Amaç a:
Metne göre yazar filmi hangi gün izlemek üzere sinema salonuna girmiştir?

Metin:
● ● ● ●

”Sevgi bizim dinimizdir! Başka dine inanmayız!”
Ben sıkı bir Aziz Nesin hayranı olarak ve de Sivas olaylarını bizzat kendisinden dinleyen bir kişi olarak, bu filmi seyretmeseydim olmazı…
Bayramın son günü, yani pazar akşamı sinema salonuna girerken, ”pek fazla seyirci olmaz” diye düşünürken bir sürprizle karşılaştım. Salon tıklım tıklım doluydu 🙂
Bu beni hem şaşırttı, hem de çok mutlu etti.
Ben, bazı filmleri özellikle tek başıma seyretmeyi severim.
Ama bu filmi seyrederken yalnız olmama rağmen, kendimi çok kalabalık hissettim.
Çünkü film boyunca, salonda enteresan bir hava vardı…
Sanki herkes tek beden olmuş; kalp atışları ve nefesler birleşmiş, o günkü acıtıcı gerçekleri ekrandakilerle birlikte yaşıyordu 🙁
Film bittiğinde ise salona ölüm sessizliği yayıldı önce. Bir süre kimse yerinden kalkamadı 🙁
Sonra bir kadının cılız hıçkırıkları arasında, yavaş yavaş alkış sesleri yükseldi.

● ● ● ●

Kaynak Malzeme:
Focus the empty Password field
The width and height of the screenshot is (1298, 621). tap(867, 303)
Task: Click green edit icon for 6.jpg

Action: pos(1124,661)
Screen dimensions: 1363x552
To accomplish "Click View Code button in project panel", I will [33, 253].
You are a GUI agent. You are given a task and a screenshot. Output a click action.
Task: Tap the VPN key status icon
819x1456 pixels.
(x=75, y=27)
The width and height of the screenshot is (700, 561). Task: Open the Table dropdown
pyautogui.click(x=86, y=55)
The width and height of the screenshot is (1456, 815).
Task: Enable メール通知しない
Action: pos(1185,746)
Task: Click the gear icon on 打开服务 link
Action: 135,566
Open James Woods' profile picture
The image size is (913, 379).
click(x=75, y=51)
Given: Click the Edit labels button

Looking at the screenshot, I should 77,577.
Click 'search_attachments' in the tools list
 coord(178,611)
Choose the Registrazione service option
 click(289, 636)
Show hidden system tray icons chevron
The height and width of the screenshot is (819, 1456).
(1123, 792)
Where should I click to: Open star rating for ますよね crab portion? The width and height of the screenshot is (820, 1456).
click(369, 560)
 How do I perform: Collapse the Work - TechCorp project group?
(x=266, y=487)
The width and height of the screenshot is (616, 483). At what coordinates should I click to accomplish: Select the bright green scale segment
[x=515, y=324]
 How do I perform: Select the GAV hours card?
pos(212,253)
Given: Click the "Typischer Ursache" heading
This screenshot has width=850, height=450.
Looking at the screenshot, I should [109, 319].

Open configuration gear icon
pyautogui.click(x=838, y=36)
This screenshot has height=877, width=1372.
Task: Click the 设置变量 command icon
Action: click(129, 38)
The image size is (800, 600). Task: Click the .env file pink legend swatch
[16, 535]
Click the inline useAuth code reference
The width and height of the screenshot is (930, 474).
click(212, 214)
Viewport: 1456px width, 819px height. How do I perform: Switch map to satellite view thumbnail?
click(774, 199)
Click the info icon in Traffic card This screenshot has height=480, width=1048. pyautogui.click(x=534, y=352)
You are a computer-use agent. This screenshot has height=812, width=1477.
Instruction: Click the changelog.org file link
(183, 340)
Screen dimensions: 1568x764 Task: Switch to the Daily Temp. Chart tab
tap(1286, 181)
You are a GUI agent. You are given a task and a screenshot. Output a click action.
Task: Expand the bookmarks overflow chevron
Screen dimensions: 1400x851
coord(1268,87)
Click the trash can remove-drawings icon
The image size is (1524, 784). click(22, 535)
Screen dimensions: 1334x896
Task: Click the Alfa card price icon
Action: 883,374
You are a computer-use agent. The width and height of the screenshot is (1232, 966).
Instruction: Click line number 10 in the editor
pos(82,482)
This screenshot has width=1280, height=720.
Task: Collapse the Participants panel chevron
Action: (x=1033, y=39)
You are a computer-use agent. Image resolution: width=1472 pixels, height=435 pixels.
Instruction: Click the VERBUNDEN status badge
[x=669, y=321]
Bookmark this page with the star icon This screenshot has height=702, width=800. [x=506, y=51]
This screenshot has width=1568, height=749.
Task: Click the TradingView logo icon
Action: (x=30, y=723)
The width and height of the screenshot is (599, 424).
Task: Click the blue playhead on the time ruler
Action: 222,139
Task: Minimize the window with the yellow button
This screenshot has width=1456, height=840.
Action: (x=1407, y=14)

● ● ● ●

Amaç b:
Listenin ilk satırından başlayıp "Looking at the screenshot, I should [109, 319]." ifadesini içeren satırda sona eren bölümü, her iki uç dahil olmak üzere, hiçbir değişiklik yapmadan kopyalayınız.

Çözüm a:
Bayramın son günü, yani pazar akşamı.

Çözüm b:
Focus the empty Password field
The width and height of the screenshot is (1298, 621). tap(867, 303)
Task: Click green edit icon for 6.jpg

Action: pos(1124,661)
Screen dimensions: 1363x552
To accomplish "Click View Code button in project panel", I will [33, 253].
You are a GUI agent. You are given a task and a screenshot. Output a click action.
Task: Tap the VPN key status icon
819x1456 pixels.
(x=75, y=27)
The width and height of the screenshot is (700, 561). Task: Open the Table dropdown
pyautogui.click(x=86, y=55)
The width and height of the screenshot is (1456, 815).
Task: Enable メール通知しない
Action: pos(1185,746)
Task: Click the gear icon on 打开服务 link
Action: 135,566
Open James Woods' profile picture
The image size is (913, 379).
click(x=75, y=51)
Given: Click the Edit labels button

Looking at the screenshot, I should 77,577.
Click 'search_attachments' in the tools list
 coord(178,611)
Choose the Registrazione service option
 click(289, 636)
Show hidden system tray icons chevron
The height and width of the screenshot is (819, 1456).
(1123, 792)
Where should I click to: Open star rating for ますよね crab portion? The width and height of the screenshot is (820, 1456).
click(369, 560)
 How do I perform: Collapse the Work - TechCorp project group?
(x=266, y=487)
The width and height of the screenshot is (616, 483). At what coordinates should I click to accomplish: Select the bright green scale segment
[x=515, y=324]
 How do I perform: Select the GAV hours card?
pos(212,253)
Given: Click the "Typischer Ursache" heading
This screenshot has width=850, height=450.
Looking at the screenshot, I should [109, 319].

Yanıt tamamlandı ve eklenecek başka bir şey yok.